In the Middle East an acute water shortage has prompted Jordan and Israel to embark on audacious water-supply projects that supporters say will prevent an impending regional crisis but environmentalists have criticized as ill-advised attempts to rewire nature, the San Francisco Chronicle reports. The efforts include a pipeline to Amman from the Dissi Reservoir in Jordan’s southern desert and an extensive network of desalination plants Israel is building along the Mediterranean coast. The Dissi is an ancient, nonrenewable, underground pool of water that, once tapped, will run dry in an estimated 50 years.
Most controversially, the two countries are pushing for action on the long-standing idea of cutting a 110-mile path north from the Red Sea to the Dead Sea. Nearly 2 billion cubic meters of water - about half a trillion gallons - would be sent through a network of pipelines or tunnels each year, with some of it desalinated en route and some used to reverse decades of decline in the Dead Sea’s water level. The historic water body, the lowest point on the Earth’s surface and a major tourist and industrial asset because of its unique chemistry, is dropping by about three feet a year because of evaporation and the fact that its upstream sources, chiefly the Jordan River, have been heavily dammed.

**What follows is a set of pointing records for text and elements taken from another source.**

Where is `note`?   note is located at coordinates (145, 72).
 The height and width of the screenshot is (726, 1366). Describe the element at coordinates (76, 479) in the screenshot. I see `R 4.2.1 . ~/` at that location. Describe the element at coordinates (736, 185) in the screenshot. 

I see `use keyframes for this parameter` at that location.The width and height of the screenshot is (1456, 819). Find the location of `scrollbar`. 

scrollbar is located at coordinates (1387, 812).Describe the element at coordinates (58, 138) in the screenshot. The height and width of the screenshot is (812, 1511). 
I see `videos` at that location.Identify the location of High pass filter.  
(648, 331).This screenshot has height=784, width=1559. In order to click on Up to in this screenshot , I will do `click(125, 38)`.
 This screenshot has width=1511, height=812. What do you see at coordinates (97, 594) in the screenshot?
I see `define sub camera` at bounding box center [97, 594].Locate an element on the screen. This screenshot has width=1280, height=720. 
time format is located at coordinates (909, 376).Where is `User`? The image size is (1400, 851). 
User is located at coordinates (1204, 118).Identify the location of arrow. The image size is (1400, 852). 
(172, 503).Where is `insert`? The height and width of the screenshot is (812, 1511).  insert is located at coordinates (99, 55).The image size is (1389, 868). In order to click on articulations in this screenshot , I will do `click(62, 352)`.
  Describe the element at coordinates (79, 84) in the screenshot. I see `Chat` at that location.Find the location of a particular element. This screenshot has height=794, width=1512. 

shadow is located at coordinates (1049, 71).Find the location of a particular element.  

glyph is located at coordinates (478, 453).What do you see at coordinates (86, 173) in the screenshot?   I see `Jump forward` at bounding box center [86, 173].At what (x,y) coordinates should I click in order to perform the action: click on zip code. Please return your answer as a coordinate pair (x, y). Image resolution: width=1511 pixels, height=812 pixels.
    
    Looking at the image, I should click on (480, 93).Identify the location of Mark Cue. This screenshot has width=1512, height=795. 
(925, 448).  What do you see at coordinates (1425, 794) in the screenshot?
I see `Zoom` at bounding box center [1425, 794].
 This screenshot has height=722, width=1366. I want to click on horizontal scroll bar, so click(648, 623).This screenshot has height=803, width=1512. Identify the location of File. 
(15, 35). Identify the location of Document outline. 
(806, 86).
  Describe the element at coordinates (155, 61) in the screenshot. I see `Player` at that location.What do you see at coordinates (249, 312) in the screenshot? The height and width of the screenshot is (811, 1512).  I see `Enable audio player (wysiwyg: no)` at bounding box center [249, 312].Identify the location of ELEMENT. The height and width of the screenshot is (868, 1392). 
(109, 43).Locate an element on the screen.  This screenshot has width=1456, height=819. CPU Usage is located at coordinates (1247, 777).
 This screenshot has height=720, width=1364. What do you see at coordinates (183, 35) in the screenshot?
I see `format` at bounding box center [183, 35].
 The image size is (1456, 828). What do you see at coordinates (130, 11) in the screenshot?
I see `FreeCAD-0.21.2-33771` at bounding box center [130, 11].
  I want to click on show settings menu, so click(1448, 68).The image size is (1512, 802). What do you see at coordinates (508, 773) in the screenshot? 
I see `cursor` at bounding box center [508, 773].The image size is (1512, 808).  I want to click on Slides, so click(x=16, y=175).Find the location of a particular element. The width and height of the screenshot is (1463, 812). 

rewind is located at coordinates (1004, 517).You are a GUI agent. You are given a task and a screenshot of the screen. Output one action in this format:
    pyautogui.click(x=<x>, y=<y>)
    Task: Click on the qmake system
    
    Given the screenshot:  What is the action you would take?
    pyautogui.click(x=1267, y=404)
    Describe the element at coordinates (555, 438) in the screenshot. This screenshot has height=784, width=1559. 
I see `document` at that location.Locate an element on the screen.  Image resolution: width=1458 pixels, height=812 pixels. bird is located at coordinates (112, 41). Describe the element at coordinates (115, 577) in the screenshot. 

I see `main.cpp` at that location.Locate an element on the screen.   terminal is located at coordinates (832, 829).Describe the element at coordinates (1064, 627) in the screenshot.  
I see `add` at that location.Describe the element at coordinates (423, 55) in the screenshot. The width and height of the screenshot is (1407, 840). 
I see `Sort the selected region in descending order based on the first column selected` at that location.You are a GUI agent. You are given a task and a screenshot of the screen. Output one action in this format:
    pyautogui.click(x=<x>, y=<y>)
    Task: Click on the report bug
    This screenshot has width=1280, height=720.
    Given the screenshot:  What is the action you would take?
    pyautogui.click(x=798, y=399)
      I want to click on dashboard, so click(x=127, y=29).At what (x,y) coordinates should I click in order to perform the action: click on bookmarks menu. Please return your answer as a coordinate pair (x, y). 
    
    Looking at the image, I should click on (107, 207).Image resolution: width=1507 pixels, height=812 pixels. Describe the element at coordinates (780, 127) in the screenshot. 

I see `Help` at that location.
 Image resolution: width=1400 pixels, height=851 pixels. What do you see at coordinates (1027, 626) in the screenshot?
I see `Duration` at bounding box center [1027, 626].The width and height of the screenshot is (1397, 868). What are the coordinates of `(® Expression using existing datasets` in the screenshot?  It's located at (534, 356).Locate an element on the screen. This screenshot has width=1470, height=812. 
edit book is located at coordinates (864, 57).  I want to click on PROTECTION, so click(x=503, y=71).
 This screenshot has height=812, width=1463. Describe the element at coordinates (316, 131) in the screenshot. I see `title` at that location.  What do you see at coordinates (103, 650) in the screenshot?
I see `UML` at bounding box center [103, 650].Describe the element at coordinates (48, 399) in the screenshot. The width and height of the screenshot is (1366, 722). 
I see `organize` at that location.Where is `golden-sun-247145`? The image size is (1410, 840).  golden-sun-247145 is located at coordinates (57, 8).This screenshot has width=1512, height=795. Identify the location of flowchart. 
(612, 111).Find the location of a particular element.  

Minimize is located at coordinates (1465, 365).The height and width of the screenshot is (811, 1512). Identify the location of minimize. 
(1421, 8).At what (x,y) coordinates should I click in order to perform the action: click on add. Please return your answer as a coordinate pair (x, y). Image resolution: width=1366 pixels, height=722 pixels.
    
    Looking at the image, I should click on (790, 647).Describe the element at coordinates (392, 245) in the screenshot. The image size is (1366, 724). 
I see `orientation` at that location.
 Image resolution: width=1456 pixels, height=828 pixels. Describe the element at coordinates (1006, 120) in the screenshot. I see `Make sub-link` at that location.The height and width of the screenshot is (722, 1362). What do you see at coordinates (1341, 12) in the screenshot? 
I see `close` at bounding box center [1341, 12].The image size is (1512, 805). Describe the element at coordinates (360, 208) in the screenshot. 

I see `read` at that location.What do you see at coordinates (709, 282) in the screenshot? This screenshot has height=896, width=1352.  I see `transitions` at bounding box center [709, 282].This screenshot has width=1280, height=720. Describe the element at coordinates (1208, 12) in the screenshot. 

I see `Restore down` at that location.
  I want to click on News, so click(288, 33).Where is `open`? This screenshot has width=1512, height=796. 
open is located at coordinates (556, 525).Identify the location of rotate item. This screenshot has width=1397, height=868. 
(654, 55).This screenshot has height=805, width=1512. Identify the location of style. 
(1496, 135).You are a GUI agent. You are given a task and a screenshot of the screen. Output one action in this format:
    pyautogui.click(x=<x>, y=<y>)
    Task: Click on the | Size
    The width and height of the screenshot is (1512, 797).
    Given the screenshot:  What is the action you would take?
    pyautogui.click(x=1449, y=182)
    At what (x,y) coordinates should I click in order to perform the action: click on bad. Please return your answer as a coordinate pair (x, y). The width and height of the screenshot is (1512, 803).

Water is a major source of contention in the Middle East, whether it is tension over Egypt’s concerns about Sudan’s management of the southern Nile or disputes between Israel and the Palestinian Authority over shortages in the occupied West Bank. The water shortage is severe enough to upend some of the region’s traditional dynamics. Jordan and Israel are often pressured by Western nations and international organizations to cooperate in the name of Arab-Israeli peace. Water is one area in which pressure is running in the other direction, with the two pushing quickly on the Red Sea-Dead Sea connection while outside observers urge restraint.